■ INFORMATION SHOWN:
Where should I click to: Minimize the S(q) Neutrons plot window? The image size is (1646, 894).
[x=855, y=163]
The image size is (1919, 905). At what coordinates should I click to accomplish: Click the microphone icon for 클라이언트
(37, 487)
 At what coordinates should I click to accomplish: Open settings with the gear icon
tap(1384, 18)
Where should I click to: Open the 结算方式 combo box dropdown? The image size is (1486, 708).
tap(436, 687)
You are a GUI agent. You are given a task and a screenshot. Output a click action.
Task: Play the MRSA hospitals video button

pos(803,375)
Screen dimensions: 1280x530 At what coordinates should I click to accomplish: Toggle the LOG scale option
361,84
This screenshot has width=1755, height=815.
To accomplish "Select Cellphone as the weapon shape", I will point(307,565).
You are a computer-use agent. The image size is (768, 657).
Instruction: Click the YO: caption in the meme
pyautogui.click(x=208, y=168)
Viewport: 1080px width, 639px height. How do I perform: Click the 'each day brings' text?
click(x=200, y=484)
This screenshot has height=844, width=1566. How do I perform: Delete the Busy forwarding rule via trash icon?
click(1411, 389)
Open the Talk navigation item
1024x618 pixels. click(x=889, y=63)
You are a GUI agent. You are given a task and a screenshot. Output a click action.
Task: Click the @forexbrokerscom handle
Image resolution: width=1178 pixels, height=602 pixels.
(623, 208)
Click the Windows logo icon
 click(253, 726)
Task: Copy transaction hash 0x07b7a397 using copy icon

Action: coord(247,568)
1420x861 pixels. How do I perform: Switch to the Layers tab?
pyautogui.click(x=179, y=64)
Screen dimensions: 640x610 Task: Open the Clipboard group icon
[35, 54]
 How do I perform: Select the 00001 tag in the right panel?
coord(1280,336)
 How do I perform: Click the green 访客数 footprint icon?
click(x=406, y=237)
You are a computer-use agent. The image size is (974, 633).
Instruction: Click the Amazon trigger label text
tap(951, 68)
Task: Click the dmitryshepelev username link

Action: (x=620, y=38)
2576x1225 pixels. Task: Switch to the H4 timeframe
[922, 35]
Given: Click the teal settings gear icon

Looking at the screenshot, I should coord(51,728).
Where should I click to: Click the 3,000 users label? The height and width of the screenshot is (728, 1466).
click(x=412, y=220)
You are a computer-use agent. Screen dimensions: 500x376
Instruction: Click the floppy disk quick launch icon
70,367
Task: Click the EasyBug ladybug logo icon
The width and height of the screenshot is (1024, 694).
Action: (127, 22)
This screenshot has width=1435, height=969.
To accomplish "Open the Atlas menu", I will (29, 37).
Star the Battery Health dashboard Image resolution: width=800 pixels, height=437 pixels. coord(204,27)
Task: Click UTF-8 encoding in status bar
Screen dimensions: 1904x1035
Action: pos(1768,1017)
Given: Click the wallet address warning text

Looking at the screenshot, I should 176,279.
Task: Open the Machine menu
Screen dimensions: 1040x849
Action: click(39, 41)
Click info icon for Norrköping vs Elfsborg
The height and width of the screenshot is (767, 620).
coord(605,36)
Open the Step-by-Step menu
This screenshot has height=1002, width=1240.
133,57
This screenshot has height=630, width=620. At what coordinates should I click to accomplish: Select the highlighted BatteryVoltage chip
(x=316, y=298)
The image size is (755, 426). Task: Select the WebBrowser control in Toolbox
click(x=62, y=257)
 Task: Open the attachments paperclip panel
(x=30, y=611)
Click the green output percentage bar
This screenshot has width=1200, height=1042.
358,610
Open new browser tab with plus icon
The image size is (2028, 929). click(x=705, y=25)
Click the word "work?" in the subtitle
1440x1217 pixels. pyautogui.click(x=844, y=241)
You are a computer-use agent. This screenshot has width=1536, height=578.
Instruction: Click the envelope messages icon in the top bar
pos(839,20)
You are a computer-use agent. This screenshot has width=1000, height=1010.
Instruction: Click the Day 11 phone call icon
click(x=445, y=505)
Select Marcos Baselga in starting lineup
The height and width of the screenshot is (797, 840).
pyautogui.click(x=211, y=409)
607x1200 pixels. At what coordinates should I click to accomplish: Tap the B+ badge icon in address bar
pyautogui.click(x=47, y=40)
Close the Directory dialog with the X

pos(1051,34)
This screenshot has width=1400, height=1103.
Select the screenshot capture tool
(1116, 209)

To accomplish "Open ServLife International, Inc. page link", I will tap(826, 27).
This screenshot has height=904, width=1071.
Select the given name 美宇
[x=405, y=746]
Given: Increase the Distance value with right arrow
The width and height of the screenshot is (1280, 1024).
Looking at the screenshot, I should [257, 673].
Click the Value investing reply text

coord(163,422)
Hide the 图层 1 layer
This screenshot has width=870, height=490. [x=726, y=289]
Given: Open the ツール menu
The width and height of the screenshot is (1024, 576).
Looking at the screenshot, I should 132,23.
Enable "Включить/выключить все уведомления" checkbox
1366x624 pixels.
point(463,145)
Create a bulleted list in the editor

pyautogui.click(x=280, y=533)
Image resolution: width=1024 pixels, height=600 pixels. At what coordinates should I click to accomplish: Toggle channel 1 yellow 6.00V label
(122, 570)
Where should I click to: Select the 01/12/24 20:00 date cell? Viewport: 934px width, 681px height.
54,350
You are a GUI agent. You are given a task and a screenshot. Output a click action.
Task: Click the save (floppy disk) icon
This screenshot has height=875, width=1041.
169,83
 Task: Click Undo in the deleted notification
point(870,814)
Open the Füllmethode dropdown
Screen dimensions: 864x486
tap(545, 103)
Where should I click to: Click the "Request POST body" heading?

■ PROBLEM TO WORK ON: Please reproduce exactly the lines above, beginning with the first and ending with the line that contains "This screenshot has width=1755, height=815.", and include nothing outside that range.

■ SOLUTION TO THIS TASK:
Where should I click to: Minimize the S(q) Neutrons plot window? The image size is (1646, 894).
[x=855, y=163]
The image size is (1919, 905). At what coordinates should I click to accomplish: Click the microphone icon for 클라이언트
(37, 487)
 At what coordinates should I click to accomplish: Open settings with the gear icon
tap(1384, 18)
Where should I click to: Open the 结算方式 combo box dropdown? The image size is (1486, 708).
tap(436, 687)
You are a GUI agent. You are given a task and a screenshot. Output a click action.
Task: Play the MRSA hospitals video button

pos(803,375)
Screen dimensions: 1280x530 At what coordinates should I click to accomplish: Toggle the LOG scale option
361,84
This screenshot has width=1755, height=815.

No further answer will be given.